The context to my parliamentary question is the resolution passed by the British-Irish Parliamentary Assembly at its last plenary session in the Isle of Man in November. The UK, in fulfilment of the Belfast Agreement (1998), finally almost completed devolution by transferring police and justice powers to the Northern Ireland Assembly.

In order for devolution to be fully completed, a Northern Ireland Bill of Rights needs to be passed. The last Labour government dragged its feet on this. The coalition government, without any consultation with the Liberal Democrat junior partners, tried to change this commitment through the plan to incorporate Northern Ireland within an overarching UK Bill of Rights. That was what Northern Ireland secretary, Owen Patterson, stated and it was re-iterated by his deputy, Hugo Swire MP.

This was a continuation of the disastrous pre-general election pact between the Conservative Party and the Ulster Unionist Party (UUP). The election performance of the UUP (it lost all its Westminster seats) seriously undermined the legitimacy of this proposed course of action – leaving aside its incompatibility with the Belfast Agreement.

A Northern Ireland Bill of Rights is a UK government responsibility. It cannot abrogate that by hiding behind the notion that it requires cross-party agreement at Stormont. That is a cop-out! It explicitly does NOT require Stormont all-party endorsement.

I proposed the motion at the British-Irish Assembly and my parliamentary question is a follow-up to that.

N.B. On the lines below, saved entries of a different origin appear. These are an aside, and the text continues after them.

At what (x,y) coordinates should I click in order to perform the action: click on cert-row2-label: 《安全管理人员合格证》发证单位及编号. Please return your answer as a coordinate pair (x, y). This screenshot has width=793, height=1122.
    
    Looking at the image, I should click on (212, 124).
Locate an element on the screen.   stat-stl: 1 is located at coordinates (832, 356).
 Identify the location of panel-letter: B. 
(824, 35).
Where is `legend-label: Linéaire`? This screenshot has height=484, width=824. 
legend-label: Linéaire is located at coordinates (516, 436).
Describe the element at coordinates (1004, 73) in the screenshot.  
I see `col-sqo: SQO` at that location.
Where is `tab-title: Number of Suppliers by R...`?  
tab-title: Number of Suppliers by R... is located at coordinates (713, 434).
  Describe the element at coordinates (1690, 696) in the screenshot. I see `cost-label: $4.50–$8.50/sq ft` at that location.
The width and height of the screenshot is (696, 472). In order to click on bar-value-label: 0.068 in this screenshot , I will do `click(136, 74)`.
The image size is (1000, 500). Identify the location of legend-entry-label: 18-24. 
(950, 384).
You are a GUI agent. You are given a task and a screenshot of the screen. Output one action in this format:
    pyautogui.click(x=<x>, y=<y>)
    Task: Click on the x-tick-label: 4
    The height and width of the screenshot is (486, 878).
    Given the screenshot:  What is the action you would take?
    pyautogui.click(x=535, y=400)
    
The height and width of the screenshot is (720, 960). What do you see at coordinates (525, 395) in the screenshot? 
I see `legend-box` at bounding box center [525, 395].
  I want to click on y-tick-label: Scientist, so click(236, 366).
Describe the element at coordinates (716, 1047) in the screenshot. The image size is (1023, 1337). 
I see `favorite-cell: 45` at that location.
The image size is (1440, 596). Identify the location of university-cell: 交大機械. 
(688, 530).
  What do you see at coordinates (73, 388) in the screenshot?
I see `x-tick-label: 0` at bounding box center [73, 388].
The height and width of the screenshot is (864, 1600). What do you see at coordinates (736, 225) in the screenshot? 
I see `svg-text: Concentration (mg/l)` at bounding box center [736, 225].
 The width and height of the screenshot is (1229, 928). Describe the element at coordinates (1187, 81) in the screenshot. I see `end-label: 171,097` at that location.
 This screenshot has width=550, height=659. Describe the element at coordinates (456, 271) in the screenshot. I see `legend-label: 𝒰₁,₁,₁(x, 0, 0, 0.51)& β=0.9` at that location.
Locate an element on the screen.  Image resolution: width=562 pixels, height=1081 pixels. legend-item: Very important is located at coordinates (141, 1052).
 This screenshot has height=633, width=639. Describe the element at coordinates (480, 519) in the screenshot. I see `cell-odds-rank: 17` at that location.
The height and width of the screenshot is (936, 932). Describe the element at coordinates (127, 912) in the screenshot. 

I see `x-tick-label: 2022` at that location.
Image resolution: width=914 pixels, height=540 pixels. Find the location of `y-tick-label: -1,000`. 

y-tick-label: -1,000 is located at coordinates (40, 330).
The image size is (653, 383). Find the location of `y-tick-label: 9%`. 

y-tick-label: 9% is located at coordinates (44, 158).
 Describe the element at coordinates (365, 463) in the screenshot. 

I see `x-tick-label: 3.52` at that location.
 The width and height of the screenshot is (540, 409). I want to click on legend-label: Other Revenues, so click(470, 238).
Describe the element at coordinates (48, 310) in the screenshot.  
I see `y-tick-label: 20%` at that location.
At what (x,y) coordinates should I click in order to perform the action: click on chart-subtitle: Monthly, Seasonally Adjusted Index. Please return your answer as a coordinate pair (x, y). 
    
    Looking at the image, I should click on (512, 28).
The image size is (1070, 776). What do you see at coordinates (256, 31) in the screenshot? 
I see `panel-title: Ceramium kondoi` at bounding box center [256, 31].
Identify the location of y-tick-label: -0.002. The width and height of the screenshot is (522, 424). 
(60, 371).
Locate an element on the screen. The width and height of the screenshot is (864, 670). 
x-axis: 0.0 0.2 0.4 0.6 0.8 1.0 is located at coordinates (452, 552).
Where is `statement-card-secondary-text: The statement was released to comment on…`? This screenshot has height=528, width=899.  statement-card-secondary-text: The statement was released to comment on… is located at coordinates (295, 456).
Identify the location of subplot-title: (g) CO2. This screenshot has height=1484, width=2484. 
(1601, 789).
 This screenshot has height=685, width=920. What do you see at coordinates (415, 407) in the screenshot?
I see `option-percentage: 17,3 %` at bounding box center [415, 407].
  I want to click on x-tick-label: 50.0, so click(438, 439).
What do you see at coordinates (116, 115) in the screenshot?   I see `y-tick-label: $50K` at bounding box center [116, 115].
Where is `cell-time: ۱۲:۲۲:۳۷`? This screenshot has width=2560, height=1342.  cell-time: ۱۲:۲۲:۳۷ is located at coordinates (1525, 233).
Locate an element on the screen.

There is a rumour that Northern Ireland secretary, Owen Patterson has modified his position and now agrees, in principle, to a separate bill for Northern Ireland. The parliamentary question seeks to probe if this is true; to ask when he will introduce the necessary legislation for a Northern Ireland Bill of Rights; and to make a distinct Liberal Democrat contribution to coalition Northern Ireland policymaking which has so far been conspicuously absent.

The Northern Ireland Office has no Liberal Democrat ministers and Patterson has not sought any Liberal democrat input into Northern Ireland Office policymaking.